Search API V1.2

May 16, 2026 · View on GitHub

Search API V1.2 is a local, non-agentic web search system designed for Large Language Models and built to integrate with Text Generation WebUI via a thin extension layer.

It provides explicit, controllable, and reproducible web search without relying on hidden or hallucinated browsing behavior.

This project was originally developed as the first building block of a larger local AI system (code-named “The Junior”), but is released as a standalone, production-ready component.

Documentation

FAQ (settings, troubleshooting, known limitations): docs/FAQ.md
Changelog (all releases): CHANGELOG.md

Why this exists

Most LLM integrations that claim “web access” suffer from at least one of these problems:

the model hallucinates browsing behavior,
search is implicit and uncontrollable,
results are mixed with generation,
behavior is unpredictable and hard to debug,
installation breaks Python environments.

Search API V1 was designed to solve these problems explicitly and honestly.

Why this is useful

WebSearcher focuses on context optimization and structured retrieval, not raw webpage dumping into the prompt.

Design goals

No hallucinated browsing claims
Clear separation between search and generation
Deterministic, debuggable behavior
One search per user message (V1)
Works with any LLM exposed via an OpenAI-compatible API
Minimal impact on WebUI Python environment
Simple installation (user or system, headless supported)

Core principles

1. Web search is explicit and controllable

The model does not perform hidden or implicit searches on its own.

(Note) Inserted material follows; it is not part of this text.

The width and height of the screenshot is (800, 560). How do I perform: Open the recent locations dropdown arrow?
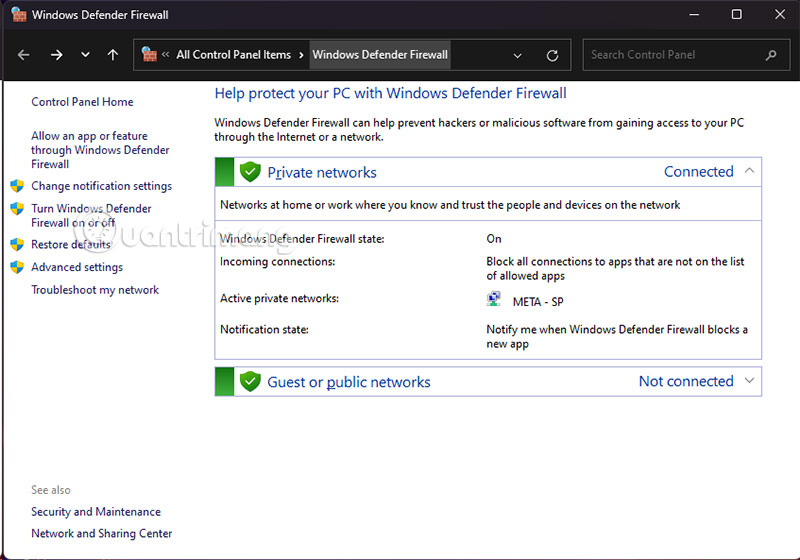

Search is only possible via an explicit user marker:

???

This completely eliminates hallucinated browsing.

2. One search per user message (V1)

In V1, each user message can trigger at most one search cycle:

rewrite → search → rank → (fetch/extract) → (optional pack)

There are:

no retries,
no loops,
no multi-step agent behavior.

This is intentional, to keep the system:

fast,
predictable,
easy to reason about.

If the model determines that more data is needed, it outputs a new search query and asks the user to repeat the request manually.

3. Only the first trigger is processed

In V1:

only the first ??? marker in a message is processed,
multiple triggers in a single message are not supported.

Architecture overview

The system is designed to work with Text Generation WebUI using its OpenAI-compatible API interface.

User
 ↓
WebUI (thin Python plugin)
 ↓
LLM
 ↓   (SEARCH_QUERY)
Searcher Service (Node.js)
 ├─ Search backend (SearXNG / DuckDuckGo)
 ├─ Snippet ranking (LLM, single call)
 ├─ Fetch & extract (local | jina)
 ├─ Cache (extracted text only)
 ↓
CONTEXT_PACK
 ↓
LLM final answer

Why a thin WebUI plugin + external service?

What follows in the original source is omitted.